EKSES negatif tertekannya bermacam komoditas, atau produk ekspor nasional di pasar global, membuat sektor pertanian, termasuk sub-sektor perkebunan dan sub-sektor perikanan garda pengasil komoditas, atau produk pangan nasional serta merta terkulai, terpukul. Ironis, rezim pemerintah Presiden Susilo Bambang Yudhoyono bukannya segera mewanti-wanti, dan memobilisasikan atau mengerahkan Menteri Pertanian(Mentan), Suswono, dan Mendag yang hingga akhir bulan Januari 2014 dijabat Gita Wiryawan. Baik sendiri-sendiri, mau pun bersama-sama, untuk mengorganisasikan sejumlah langkah terobosan kreatif, inovotatif dan konstruktif dalam menanggulangi  kebuntuan ekpor komunitas pangan di satu pihak, dan menurunnya energi serta semangat kerja para petani, pekebun, dan nelayan di pihak lainnya.  Jangankan guna memperbaiki kualitas produksi. Untuk berproduksi pun para petani, pekebun, dan nelayan, sudah tak lagi anthausias. Para buruh tani, termasuk buruh kebun, dan buruh nelayan mulai hengkang untuk hidup sebagai komunitas urban ke kota-kota provinsi, terlebih lagi ke Jakarta.

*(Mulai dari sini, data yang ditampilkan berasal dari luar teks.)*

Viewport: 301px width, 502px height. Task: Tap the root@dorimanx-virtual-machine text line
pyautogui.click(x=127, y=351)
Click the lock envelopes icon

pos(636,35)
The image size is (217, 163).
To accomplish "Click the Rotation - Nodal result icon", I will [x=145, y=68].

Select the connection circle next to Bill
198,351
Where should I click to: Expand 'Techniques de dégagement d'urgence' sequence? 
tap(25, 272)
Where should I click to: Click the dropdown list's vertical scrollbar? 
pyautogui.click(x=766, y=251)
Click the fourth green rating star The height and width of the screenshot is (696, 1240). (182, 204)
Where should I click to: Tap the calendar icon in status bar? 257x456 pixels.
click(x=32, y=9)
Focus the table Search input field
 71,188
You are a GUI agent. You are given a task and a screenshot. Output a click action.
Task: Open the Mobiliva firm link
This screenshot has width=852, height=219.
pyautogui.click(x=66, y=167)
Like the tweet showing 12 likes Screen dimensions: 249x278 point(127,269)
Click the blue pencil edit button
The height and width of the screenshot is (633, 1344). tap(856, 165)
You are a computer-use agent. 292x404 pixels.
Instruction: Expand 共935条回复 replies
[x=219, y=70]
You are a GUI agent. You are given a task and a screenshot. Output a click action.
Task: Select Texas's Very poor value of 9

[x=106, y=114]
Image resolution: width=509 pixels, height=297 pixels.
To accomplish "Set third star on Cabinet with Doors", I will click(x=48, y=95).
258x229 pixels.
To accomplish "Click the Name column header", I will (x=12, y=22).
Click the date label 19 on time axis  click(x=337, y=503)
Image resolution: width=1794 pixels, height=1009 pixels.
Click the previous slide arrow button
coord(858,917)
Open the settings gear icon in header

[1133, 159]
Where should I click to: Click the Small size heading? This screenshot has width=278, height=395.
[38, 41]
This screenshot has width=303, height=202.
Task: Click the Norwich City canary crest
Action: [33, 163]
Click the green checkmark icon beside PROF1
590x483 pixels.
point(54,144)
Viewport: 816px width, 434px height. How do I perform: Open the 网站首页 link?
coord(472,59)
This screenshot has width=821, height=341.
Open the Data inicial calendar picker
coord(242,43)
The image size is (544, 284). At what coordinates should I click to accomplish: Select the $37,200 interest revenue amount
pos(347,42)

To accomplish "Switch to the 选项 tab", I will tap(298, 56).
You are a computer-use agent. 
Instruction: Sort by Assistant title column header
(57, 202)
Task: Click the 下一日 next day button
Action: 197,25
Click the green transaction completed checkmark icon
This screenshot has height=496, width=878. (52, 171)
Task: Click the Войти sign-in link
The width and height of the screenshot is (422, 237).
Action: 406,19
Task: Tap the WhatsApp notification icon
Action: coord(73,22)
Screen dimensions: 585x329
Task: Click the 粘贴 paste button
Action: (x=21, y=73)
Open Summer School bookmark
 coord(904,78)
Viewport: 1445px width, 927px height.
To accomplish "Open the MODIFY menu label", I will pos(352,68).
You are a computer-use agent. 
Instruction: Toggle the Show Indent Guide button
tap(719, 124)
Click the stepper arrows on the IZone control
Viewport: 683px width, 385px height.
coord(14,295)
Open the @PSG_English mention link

Ketidak anthausiasnya lagi para petani,  pekebun, dan nelayan menggeluti sektor pertanian, termasuk sub-sektor perkebunan, dan sub-sektor perikanan,    yang merupakan habitat kehidupannya, justru disebabkan kenyataan mulai terjebaknya NKRI ke dalam perangkap

Impor. Di pihak lain, karena alih fungsi lahan pertanian produktif juga semakin menggila. Data dari Kemtan menunjuk kondisi yang sangat mencemaskan. Diungkapkan, alih fungsi areal lahan pertanian produktif untuk keperluan pembangunan pabrik industri, perumahan, jalan tol atau infrastruktur lainnya, tercatat seluas 100.000 hektar per tahun. Sedangkan pembukaan lahan untuk areal baru persawahan tercatat hanya seluas 50.000 hektar per tahun. Itu, berarti setiap tahun areal persawahan terus menerus mengalami defisit seluas 50.000 hektar. Sekadar ilustrasi, areal lahan persawahan di Provinsi Kalimantan Selatan (Kalsel) menduduki urutan ke-8 (delapan) terluas di NKRI, yakni 500.000 hektar. Namun, sepanjang kurun 8 atau 9 tahun terakhir, areal lahan persawahan itu kian merosot seluas 16.000 hektar dibabat alih fungsi.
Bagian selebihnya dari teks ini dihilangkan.